# Start of Given passage

FOSS4G

We had a great time at FOSS4G, here’s some photographic evidence:

Thanks to Keith Jenkins for the picture!

OpenGeoportal.org Birds of a Feather meeting at FOSS4G 2011
September 14, 2011
Notes written by Lisa Sweeney

Attending:
·     Stephen McDonald (Tufts)
·     Patrick Florance (Tufts) – via skype
·     Chris Barnett (Tufts) – via skype
·     David Siegel (Harvard)
·     Matt Bertrand (Harvard)
·     Lisa Sweeney (MIT)
·     Garey Mills (Berkeley)
·     John Ridener (Berkeley)
·     Patricia Carbajales (Stanford)
·     Renzo Sanchez-Silva (Stanford)
·     William (University of Alaska, Fairbanks: Geographic Information Network of Alaska (http://www.gina.alaska.edu/) – Will is involved in developing catalog and web mapping apps for the GINA group)
·     Laurie Allen (Haverford (part of Tri Co Colleges in PA), previously worked at Penn State)
·     Sean Gillies (NYU)
·     Brian Hamlin (David Byron Environmental Center; OSGEO CA chapter member)
·     Arnulf Christl (OSGEO)

Anticipated attendance, but did not make it:
·     Karel Charvat (CCSS)
·     Karen Payne (GIST, USAID, U of Georgia)-via skype
·     Massimo Di Stefano (RPI – WHOI)
·     Keith Jenkins (Cornell)
Brief Updates
·     OpenGeoportal is under a GPL license (http://www.gnu.org/).
·     The code is available through Google Code – http://code.google.com/p/opengeoportal/
·     More project information is available at: http://opengeoportal.org/
·     Berkeley has implemented the first live instance of the OpenGeoportal code: http://gis.lib.berkeley.edu:8080/ This instance includes geodata records from Berkeley, Harvard, MIT, MassGIS, Princeton, and Tufts.
·     Tufts anticipates going into production by the end of September. The demo site is at: http://geoportal-demo.atech.tufts.edu/
·     Chris Barnett is currently working on server side code to enable creation of one zip file of data selected from across multiple institutions by a user.
·     Berkeley has gotten about 400 data layers loaded
·     Stanford currently scanning ~300 topographic maps per day; 10 terabytes in first 6 months
·     Alaska polar data; collaborating with ACER and USGS – working towards common data sharing schema

Governance
Notes from the group:
·     We need to determine ways to make decisions and move forward as a community.
·     We are working with massive repositories – these institutions hold more data than most government entities. The opengeoportal provides a federated approach to rapid discovery of geospatial data. We want a stewarded, guided infrastructure. Geocommons provides a platform for people to contribute any data they want. The opengeoportal should provide discovery of quality, controlled data that is good for decision making – data that will persist 50 years from now. Partners, including USAID, and the UN hold the same vision.

# End of Given passage
# Start of Raw records

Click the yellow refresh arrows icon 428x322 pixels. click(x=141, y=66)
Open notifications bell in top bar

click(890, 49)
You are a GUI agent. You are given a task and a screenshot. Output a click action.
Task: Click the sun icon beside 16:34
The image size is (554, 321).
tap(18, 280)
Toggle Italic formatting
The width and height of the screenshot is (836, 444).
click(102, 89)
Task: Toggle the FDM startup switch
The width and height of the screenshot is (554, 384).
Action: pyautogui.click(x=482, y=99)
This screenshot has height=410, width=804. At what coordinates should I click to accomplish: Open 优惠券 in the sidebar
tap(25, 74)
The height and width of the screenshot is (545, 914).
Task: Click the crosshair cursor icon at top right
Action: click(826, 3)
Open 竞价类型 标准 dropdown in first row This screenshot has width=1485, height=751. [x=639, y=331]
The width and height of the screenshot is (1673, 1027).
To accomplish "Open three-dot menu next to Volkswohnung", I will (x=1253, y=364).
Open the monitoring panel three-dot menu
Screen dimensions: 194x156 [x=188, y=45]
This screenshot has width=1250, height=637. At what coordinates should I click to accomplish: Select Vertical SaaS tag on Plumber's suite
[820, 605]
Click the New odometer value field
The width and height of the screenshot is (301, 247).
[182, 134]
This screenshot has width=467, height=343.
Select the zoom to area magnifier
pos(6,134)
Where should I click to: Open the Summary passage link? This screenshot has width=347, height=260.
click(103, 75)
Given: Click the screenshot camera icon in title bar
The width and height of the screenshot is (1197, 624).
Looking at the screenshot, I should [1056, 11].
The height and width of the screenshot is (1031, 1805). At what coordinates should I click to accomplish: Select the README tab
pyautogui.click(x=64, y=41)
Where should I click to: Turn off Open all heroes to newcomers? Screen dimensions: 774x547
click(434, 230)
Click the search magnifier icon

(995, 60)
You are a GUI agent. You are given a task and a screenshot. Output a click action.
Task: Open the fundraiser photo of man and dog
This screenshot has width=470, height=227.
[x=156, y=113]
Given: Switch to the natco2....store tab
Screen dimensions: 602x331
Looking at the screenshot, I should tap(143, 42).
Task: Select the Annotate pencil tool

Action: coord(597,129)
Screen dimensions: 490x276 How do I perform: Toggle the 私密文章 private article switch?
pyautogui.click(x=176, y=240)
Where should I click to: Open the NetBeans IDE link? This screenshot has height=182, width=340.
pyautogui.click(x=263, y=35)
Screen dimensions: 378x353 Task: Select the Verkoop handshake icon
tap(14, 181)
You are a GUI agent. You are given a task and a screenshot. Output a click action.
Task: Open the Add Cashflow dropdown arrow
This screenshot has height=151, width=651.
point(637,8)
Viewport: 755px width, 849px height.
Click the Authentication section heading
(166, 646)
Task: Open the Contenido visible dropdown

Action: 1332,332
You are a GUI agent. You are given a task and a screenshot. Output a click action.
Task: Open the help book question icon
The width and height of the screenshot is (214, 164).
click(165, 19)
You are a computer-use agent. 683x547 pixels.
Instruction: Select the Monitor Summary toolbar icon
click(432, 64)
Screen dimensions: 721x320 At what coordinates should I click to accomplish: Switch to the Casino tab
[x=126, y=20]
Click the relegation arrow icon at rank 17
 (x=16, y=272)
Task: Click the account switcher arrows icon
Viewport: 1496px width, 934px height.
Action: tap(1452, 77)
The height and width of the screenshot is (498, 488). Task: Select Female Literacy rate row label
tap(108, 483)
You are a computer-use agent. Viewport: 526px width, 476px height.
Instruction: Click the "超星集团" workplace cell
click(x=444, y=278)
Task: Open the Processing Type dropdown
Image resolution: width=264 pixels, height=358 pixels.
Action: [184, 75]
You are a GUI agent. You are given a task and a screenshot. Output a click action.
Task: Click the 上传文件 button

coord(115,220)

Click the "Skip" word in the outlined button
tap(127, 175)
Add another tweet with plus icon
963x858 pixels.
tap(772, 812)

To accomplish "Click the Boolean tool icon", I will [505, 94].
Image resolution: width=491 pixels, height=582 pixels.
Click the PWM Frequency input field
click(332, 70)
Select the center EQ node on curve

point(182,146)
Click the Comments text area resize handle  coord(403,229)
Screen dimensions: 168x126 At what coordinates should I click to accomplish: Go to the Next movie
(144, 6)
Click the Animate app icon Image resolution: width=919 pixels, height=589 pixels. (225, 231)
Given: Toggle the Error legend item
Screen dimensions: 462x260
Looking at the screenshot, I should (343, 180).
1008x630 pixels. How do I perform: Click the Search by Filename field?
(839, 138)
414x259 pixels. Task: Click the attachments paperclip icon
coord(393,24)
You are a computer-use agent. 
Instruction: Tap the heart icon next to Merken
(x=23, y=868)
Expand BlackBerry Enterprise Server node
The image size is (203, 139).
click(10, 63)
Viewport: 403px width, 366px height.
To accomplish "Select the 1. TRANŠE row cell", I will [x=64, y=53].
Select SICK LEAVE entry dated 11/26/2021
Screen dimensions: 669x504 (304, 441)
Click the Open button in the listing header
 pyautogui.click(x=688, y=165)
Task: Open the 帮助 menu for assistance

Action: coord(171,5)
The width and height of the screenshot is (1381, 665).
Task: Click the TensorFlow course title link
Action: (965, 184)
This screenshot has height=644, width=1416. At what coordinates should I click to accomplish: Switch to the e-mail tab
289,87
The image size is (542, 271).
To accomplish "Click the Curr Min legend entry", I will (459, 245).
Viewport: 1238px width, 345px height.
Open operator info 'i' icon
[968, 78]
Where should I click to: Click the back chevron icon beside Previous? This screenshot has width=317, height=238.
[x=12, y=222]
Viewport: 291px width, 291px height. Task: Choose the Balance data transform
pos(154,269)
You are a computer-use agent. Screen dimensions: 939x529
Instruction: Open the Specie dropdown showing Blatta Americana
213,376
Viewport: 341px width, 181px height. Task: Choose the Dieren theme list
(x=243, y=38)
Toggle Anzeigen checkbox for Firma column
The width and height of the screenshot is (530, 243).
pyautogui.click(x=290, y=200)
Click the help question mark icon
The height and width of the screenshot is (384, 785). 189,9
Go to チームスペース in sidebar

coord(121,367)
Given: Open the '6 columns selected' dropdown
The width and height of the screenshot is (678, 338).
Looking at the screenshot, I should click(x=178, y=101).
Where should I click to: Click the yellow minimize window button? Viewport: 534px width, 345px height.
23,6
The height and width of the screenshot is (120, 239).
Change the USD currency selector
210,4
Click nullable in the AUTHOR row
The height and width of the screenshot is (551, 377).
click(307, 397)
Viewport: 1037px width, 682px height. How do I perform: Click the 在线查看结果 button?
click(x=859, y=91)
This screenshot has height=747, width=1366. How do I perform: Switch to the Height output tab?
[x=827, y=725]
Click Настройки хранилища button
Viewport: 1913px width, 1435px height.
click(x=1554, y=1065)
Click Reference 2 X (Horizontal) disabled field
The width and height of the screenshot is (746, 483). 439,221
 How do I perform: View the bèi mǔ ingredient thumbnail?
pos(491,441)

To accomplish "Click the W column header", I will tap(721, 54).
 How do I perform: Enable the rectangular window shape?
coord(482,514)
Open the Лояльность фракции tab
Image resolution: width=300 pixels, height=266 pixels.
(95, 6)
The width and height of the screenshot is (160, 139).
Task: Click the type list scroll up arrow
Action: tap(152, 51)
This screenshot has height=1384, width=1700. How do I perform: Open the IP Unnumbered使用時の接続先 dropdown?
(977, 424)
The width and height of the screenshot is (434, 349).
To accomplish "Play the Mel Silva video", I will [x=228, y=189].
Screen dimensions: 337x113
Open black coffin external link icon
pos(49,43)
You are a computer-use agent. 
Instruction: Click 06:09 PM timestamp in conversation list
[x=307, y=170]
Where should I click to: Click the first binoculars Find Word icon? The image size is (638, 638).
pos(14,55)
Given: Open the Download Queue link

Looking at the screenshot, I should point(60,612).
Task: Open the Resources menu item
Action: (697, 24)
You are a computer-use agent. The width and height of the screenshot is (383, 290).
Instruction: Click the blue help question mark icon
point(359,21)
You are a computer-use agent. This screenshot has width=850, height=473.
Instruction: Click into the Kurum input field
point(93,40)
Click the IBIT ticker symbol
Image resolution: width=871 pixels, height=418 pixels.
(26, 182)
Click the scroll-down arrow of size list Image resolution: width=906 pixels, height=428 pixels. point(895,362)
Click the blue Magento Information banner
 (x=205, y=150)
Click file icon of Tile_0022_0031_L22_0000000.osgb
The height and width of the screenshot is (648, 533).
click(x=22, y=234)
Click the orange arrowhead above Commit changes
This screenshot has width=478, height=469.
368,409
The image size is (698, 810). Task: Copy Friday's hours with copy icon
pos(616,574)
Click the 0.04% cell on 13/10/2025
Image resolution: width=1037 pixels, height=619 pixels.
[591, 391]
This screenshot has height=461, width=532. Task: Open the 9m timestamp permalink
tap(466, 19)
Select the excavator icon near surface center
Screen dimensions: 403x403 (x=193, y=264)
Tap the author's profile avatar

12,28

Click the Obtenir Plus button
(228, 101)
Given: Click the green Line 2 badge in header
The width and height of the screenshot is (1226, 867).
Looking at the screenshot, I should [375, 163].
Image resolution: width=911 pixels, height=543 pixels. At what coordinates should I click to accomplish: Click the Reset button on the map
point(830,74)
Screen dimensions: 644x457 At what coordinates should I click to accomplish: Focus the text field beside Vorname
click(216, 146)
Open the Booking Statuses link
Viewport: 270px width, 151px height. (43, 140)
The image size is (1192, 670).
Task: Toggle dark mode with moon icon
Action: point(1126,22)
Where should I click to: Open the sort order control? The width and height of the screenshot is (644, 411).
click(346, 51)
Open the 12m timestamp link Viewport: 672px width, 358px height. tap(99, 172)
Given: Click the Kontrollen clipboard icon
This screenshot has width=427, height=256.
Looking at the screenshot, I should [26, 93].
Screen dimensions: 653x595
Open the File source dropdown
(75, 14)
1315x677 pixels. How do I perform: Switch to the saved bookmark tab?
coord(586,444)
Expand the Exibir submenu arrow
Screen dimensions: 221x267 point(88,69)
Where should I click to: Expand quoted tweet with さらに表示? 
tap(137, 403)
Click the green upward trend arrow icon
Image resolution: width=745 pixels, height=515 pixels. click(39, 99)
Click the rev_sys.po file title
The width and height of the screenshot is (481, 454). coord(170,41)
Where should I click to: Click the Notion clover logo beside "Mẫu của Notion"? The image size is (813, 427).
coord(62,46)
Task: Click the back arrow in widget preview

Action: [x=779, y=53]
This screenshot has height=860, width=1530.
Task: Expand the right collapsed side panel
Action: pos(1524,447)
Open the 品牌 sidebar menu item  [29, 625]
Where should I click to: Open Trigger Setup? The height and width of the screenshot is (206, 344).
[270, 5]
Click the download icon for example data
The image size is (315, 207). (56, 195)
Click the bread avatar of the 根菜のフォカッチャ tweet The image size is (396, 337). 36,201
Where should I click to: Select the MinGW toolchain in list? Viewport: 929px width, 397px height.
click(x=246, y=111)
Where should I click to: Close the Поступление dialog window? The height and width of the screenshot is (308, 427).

# End of Raw records

In the FOSS4G meeting notes, how many topographic maps does Stanford currently scan each day?

About 300 per day.